Réalisateur : Jonathan Yudis
Année de Sortie : 2007
Origine : États-Unis
Genre : Gros Nichons
Durée : 1H21
Le Roy du Bis : 7/10
Planète Gros Nibards
Pour les amateurs de tripailles et de poitrines opulentes, il n’est pas nécessaire de souscrire un abonnement chez PornHub ni même d’attendre que votre copine parte travailler. L’ami Jonathan est là pour veiller au grain d’autant qu’il n’y a pas de mal à se faire du bien. Si vous êtes en manque de dépaysement et que vous voulez passer du bon temps sans vous faire poirer par vos enfants, on connaît bien quelques divertissements affriolants. Pervert ! s’adresse frontalement à ceux qui ont conservé un esprit d’adolescent attardé, amateur de cinéma déviant, fauché et politiquement incorrect.
Tant qu’il y aura du monde au balcon…
Véritable lettre d’amour au cinéma d’exploitation, Pervert ! revendique sans détour son ascendance, et plus particulièrement celle de Russ Meyer, auquel il emprunte aussi bien un décor désertique écrasé par un soleil ardent que certains archétypes, à commencer par le fils naïf et mal dégrossi. On pense évidemment à Faster, Pussycat! Kill! Kill!, référence assumée et digérée avec un mélange d’admiration sincère et d’irrévérence totale.
L’histoire tient sur un coin de table poisseux. James, étudiant encore puceau, vient passer ses vacances d’été chez son père Hezekiah, un pervers notoire qui s’adonne à d’étranges sculptures macabres faites de viande avariée. Personnage aussi répugnant que charismatique, le paternel connaît pourtant un certain succès auprès de Cheryl, blonde plantureuse aux seins siliconés, qui ne tarde pas à troubler le fils, peu habitué à attirer l’attention de la gente féminine.
Profitant de l’insouciance estivale et de la surveillance très relative du patriarche, James commence à explorer ses désirs refoulés et à prendre du bon temps avec sa nouvelle belle-mère.
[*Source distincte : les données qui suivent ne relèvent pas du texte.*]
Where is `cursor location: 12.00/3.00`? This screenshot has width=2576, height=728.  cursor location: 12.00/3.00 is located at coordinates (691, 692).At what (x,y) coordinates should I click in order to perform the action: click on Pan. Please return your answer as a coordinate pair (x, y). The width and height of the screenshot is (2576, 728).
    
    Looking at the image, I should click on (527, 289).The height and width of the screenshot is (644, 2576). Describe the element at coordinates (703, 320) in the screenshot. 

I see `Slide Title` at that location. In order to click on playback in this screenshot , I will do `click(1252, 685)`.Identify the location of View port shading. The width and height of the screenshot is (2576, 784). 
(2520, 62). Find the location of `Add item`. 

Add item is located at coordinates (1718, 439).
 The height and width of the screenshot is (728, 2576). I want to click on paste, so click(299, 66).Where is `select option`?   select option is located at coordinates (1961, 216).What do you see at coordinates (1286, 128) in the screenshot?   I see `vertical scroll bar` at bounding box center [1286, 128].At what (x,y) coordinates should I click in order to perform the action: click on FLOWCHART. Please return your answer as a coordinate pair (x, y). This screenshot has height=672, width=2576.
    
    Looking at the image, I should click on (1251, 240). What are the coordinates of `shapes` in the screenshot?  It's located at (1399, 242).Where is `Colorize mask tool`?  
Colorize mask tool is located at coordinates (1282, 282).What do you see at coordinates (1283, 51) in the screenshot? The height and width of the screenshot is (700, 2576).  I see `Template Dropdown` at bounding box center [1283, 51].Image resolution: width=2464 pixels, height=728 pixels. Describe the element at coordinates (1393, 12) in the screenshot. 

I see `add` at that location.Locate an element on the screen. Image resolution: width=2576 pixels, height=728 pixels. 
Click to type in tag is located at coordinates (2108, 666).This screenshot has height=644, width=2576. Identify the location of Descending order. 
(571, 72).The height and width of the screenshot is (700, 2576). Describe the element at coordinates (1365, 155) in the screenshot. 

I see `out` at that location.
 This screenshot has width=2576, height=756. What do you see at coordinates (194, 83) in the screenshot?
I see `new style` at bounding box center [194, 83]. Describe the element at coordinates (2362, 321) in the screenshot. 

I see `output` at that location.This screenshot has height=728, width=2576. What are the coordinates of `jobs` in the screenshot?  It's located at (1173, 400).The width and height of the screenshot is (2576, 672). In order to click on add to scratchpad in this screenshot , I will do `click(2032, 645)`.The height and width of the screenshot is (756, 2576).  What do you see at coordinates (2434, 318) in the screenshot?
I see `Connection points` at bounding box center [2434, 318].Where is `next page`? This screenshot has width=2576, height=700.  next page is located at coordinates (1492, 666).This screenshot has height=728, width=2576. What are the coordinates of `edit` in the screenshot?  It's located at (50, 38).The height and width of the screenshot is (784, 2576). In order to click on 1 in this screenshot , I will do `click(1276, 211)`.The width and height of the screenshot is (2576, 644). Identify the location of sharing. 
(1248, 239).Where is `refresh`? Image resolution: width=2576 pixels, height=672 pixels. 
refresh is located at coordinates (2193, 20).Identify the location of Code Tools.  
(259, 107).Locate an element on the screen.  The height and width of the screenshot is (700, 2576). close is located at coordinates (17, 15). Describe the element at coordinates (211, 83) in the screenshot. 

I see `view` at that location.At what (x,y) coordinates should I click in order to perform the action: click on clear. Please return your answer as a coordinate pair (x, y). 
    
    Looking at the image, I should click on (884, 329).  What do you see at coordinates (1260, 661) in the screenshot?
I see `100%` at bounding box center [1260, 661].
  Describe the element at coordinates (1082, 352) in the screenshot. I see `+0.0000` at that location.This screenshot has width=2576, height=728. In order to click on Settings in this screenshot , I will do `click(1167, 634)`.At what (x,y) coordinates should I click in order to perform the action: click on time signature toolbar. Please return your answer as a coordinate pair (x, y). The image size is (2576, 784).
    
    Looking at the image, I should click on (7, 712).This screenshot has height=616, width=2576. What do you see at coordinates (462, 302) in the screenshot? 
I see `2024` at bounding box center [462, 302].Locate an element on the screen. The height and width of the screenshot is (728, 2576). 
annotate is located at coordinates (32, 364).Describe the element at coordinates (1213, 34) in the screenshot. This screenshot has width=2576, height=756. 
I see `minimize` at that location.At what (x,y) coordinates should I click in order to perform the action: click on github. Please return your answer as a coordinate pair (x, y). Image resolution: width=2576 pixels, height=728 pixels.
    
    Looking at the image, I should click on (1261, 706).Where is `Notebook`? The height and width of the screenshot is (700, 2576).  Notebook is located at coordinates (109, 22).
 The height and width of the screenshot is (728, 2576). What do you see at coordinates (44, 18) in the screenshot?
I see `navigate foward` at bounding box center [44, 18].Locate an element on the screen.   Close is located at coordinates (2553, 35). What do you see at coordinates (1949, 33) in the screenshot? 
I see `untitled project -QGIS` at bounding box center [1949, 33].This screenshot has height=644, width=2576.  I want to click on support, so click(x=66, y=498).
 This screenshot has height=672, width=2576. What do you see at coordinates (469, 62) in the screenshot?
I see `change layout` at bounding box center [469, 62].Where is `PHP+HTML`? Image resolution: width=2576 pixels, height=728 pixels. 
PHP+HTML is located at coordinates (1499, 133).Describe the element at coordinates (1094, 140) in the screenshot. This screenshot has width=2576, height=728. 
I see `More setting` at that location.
Mais lorsque le père découvre la situation, la confrontation dégénère rapidement, et Cheryl disparaît dans des circonstances suffisamment floues pour nourrir tous les soupçons. À partir de là, Pervert ! abandonne toute prétention narrative classique pour plonger tête la première dans un grand n’importe quoi grotesque et assumé.

Car le film ne cherche jamais à masquer son postulat volontairement stupide, digne d’une série Z. Au contraire, Yudis embrasse pleinement l’excès, multipliant les situations absurdes, les personnages caricaturaux et les provocations potaches, dans un univers où la nudité, le gore et l’humour trash cohabitent sans complexe. Ici, rien n’est sacré, et surtout pas le bon goût.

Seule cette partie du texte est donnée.